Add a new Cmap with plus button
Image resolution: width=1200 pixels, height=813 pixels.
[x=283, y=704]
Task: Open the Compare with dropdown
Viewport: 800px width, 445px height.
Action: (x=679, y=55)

================

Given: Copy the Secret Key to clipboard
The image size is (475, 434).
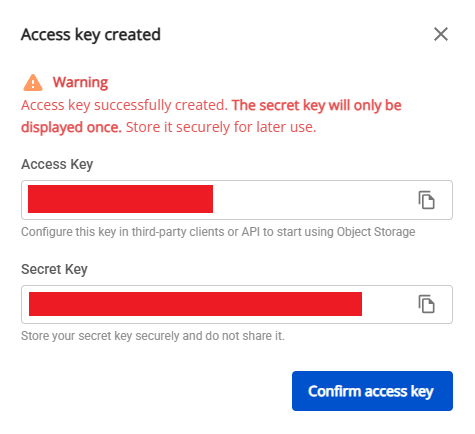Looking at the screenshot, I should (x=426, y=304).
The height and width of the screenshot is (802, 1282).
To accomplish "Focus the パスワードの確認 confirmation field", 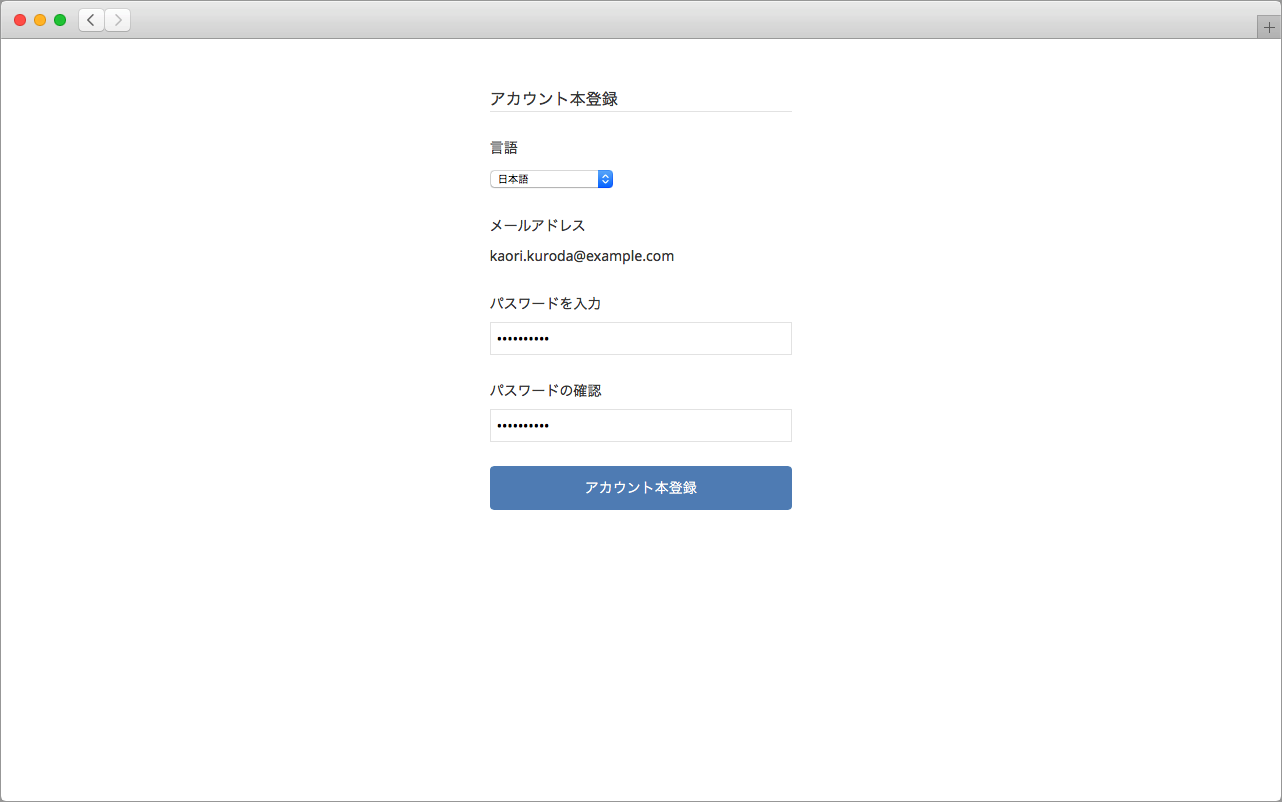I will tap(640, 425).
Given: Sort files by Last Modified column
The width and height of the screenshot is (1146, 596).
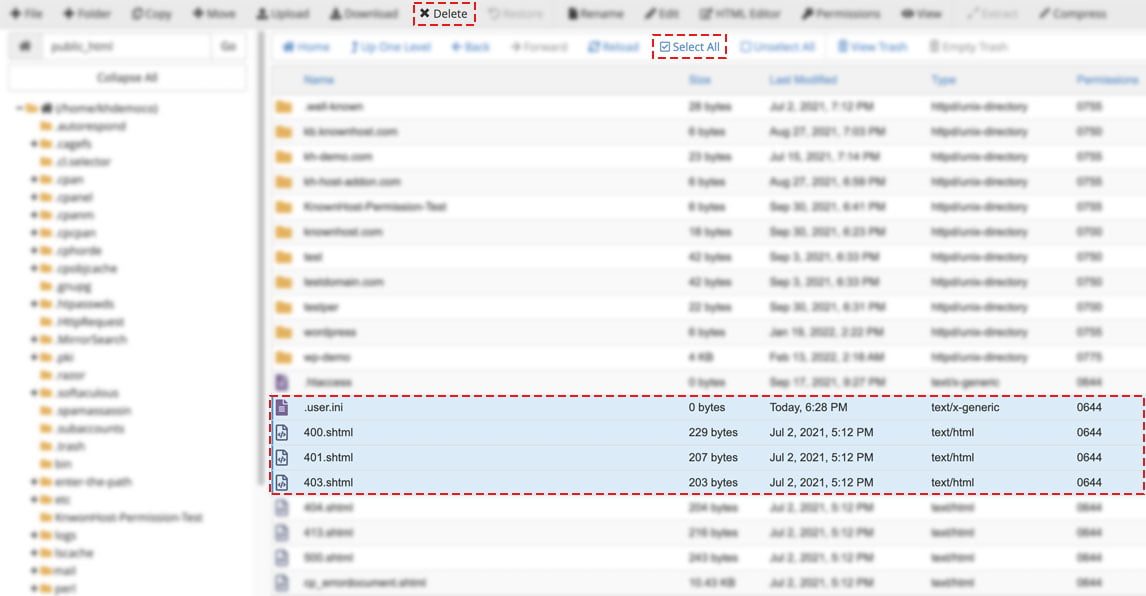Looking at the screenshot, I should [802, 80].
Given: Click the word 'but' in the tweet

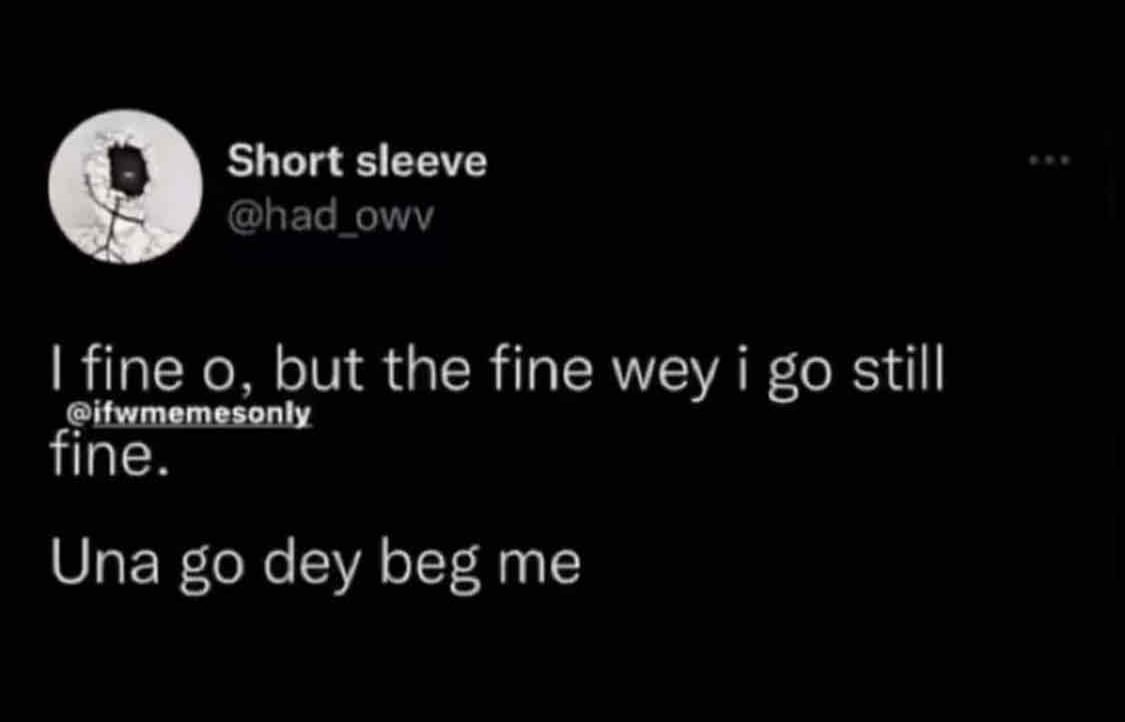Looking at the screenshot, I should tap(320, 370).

================

- [Work required]: Rewrite the material from the line containing "Task: Open the Compare with dropdown" through the line containing "Action: (x=679, y=55)", inclusive, and output only those lines. Raise every coordinate in the answers by 131, leaving all other text unchanged.

- [Response]:
Task: Open the Compare with dropdown
Viewport: 800px width, 445px height.
Action: (x=810, y=186)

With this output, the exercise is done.